**Your objective:** Copy out all lines of the records in which the word "value" appears.

Data excerpts:
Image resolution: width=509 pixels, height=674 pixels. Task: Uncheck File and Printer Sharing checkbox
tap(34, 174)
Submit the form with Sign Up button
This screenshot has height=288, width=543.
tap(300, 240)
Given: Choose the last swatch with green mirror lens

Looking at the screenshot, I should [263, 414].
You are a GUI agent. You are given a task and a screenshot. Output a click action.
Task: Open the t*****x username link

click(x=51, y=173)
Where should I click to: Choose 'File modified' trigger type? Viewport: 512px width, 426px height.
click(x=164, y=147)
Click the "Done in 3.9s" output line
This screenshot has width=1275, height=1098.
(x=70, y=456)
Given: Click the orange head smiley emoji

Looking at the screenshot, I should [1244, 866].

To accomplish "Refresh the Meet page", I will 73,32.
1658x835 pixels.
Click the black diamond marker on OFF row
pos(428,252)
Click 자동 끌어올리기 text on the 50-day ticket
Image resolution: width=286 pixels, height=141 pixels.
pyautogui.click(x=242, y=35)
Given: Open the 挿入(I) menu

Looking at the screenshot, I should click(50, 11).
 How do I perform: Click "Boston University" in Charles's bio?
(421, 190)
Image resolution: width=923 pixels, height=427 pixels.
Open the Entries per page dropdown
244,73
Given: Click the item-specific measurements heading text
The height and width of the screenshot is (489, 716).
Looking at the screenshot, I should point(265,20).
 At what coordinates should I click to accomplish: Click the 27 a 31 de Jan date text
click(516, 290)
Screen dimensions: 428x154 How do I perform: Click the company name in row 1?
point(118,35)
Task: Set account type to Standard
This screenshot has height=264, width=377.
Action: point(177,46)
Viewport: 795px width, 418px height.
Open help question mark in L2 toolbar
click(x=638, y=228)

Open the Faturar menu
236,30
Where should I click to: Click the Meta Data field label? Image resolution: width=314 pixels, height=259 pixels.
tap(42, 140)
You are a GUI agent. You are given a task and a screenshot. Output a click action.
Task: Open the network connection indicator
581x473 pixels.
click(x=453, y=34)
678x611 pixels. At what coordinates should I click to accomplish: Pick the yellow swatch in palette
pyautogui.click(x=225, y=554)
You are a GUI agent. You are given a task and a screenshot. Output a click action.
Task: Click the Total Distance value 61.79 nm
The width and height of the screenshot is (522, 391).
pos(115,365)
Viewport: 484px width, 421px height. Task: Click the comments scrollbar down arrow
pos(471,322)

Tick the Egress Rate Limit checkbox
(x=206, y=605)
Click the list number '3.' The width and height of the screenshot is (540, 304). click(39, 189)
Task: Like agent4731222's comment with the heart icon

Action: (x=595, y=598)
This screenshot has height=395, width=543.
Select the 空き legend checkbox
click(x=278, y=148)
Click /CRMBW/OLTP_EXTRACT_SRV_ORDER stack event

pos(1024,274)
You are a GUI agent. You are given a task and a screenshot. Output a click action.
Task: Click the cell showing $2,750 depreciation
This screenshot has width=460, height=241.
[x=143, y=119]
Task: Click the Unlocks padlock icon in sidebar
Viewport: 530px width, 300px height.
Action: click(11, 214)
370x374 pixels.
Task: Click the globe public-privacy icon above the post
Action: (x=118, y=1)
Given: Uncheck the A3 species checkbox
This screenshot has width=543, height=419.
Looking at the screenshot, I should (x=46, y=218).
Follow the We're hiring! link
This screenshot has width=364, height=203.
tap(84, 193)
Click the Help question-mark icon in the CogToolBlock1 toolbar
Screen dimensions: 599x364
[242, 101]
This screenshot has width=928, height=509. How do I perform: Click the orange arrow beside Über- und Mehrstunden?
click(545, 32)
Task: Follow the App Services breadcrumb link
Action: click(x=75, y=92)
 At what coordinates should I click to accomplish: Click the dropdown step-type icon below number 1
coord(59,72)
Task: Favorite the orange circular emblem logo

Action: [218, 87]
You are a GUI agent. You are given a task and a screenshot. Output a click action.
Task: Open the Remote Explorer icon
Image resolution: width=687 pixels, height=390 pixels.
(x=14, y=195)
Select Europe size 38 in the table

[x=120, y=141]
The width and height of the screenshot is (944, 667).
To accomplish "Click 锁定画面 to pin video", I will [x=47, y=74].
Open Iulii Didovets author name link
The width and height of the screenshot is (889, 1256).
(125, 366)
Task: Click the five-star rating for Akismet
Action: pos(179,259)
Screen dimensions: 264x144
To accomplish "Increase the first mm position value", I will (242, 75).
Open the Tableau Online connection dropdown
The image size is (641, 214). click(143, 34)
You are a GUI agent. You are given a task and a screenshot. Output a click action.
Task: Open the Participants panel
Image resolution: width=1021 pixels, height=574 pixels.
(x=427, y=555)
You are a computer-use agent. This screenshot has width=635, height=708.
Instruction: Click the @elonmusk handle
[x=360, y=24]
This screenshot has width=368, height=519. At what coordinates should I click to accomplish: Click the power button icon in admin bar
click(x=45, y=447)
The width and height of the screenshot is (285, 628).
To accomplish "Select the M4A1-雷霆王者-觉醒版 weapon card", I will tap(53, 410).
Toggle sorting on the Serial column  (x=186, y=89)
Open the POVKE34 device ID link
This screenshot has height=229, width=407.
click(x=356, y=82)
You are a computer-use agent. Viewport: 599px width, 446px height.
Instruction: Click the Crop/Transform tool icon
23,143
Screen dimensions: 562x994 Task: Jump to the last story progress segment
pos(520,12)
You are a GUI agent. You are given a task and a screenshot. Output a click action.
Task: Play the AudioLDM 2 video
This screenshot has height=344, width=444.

**Written solution:**
Task: Click the Total Distance value 61.79 nm
To accomplish "Increase the first mm position value", I will (242, 75).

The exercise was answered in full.